Chimeric Antigen Receptor (CAR) T-cells have demonstrated great potential for the treatment of certain B-cell neoplasms, including multiple myeloma (MM). So far, the most promising results for CAR T-cell (CAR-T) therapy of MM have been obtained by targeting the B cell maturation antigen (BCMA). However, most remissions in response to BCMA-directed CAR-T therapy have not been sustained long-term.

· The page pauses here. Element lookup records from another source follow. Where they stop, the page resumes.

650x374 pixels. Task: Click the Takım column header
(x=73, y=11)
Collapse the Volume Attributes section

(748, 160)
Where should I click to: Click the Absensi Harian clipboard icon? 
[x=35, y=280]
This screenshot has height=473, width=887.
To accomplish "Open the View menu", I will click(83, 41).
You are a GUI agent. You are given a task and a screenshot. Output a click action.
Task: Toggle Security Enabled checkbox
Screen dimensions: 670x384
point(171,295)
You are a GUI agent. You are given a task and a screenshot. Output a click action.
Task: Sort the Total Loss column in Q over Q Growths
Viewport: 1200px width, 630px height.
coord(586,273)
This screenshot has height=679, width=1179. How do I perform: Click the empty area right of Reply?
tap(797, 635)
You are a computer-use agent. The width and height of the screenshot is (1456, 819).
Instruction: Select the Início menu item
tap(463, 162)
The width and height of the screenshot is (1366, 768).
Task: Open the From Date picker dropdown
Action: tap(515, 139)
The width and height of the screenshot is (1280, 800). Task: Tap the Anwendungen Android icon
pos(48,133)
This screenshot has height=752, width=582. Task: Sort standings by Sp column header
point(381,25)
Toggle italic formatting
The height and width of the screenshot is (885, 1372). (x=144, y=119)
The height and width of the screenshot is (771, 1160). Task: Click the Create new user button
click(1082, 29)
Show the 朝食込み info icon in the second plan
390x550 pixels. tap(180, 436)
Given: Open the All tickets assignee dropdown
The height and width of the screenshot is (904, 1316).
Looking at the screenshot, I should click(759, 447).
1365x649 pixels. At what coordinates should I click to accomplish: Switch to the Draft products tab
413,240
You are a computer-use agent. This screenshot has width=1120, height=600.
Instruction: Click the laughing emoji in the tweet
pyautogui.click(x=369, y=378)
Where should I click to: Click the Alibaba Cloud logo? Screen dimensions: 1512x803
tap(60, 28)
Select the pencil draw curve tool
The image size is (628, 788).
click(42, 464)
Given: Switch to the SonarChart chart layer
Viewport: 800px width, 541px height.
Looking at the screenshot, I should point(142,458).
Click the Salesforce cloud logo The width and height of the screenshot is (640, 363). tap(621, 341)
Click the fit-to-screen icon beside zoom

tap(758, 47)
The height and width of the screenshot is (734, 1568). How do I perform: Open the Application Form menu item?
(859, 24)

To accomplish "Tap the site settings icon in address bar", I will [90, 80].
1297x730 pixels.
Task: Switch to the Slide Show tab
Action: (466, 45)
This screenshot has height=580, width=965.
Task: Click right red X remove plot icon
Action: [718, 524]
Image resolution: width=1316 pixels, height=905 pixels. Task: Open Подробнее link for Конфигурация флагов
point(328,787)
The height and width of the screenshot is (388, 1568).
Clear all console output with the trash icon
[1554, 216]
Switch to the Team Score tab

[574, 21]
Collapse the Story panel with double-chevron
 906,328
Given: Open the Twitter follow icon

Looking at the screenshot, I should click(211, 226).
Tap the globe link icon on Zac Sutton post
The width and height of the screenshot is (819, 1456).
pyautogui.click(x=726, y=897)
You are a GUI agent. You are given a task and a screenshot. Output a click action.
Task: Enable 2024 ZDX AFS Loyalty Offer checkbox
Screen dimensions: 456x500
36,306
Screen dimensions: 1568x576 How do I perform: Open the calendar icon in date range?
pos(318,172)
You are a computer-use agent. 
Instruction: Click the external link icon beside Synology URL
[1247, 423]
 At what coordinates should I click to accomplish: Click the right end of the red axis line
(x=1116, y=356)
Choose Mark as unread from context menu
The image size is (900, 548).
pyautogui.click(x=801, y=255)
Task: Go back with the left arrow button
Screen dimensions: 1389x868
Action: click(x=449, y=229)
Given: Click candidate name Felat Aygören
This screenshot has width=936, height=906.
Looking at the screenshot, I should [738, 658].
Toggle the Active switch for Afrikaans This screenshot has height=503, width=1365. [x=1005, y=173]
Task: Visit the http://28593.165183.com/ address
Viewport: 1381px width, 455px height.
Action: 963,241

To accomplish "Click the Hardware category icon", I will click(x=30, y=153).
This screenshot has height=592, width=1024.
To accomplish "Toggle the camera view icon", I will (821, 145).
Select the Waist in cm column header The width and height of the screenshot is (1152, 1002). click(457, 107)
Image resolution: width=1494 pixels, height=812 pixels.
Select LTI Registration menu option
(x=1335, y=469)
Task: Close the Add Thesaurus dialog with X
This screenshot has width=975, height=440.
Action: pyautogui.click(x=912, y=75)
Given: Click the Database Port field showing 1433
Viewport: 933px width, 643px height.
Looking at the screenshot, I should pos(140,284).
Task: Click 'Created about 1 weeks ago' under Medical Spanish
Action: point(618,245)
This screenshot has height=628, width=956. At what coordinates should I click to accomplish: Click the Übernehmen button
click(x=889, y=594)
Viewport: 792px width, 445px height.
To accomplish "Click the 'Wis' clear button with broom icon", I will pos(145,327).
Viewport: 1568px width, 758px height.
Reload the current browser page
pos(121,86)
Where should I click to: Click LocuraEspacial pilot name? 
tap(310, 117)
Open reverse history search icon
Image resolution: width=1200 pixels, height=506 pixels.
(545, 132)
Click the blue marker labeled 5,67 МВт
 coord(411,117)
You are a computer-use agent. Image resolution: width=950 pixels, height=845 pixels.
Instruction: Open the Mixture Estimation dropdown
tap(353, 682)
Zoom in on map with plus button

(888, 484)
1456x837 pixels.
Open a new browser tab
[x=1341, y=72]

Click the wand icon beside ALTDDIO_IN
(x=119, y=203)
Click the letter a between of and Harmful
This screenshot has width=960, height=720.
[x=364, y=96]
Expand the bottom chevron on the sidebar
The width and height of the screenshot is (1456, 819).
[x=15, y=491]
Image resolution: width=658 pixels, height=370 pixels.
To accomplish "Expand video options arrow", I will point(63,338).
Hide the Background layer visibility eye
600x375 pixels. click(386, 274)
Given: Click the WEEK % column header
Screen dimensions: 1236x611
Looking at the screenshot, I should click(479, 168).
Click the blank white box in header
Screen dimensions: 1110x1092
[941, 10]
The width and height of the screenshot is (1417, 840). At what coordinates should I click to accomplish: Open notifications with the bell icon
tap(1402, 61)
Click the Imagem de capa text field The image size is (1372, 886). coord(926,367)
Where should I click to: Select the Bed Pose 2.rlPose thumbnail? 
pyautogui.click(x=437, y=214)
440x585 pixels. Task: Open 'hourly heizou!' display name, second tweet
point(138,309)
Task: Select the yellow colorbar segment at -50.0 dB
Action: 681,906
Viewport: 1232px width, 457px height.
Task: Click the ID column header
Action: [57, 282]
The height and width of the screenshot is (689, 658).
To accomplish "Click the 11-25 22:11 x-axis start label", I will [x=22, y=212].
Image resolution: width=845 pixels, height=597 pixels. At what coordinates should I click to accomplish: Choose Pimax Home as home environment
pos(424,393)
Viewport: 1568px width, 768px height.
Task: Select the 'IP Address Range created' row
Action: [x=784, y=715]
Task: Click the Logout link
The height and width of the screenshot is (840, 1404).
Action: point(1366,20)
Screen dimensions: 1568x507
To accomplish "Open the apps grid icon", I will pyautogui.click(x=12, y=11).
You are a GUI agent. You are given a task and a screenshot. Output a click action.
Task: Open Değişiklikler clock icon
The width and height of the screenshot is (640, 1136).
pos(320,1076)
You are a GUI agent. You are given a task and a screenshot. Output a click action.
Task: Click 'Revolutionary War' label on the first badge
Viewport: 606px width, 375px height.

Under the selective pressure of monospecific anti-BCMA CART treatment, emergence of BCMA escape variants has been reported. Hence, continuous improvement of CART therapies for MM is an important medical need. We engineered a novel trimeric APRIL (a proliferation-inducing ligand)-based CAR that allows for efficient targeting of both BCMA-positive and BCMA-negative MM. Leveraging the natural ligand-receptor pair, APRIL-based CARs facilitate bispecific targeting of the MM-associated antigens BCMA and transmembrane activator and CAML interactor (TACI). Yet, natural ligands as CAR antigen-binding domains may necessitate further engineering for optimal engagement and multimerization to efficiently translate CAR-binding into T-cell activation. We found that a trimeric from of APRIL rather than a monomeric form as the CAR binding domain increased binding to BCMA and TACI and CART efficiency against MM in vitro and in vivo. Dual-specific, trimeric APRIL-based CAR are a promising therapeutic strategy for MM with potential to prevent and treat BCMA-antigen loss variants.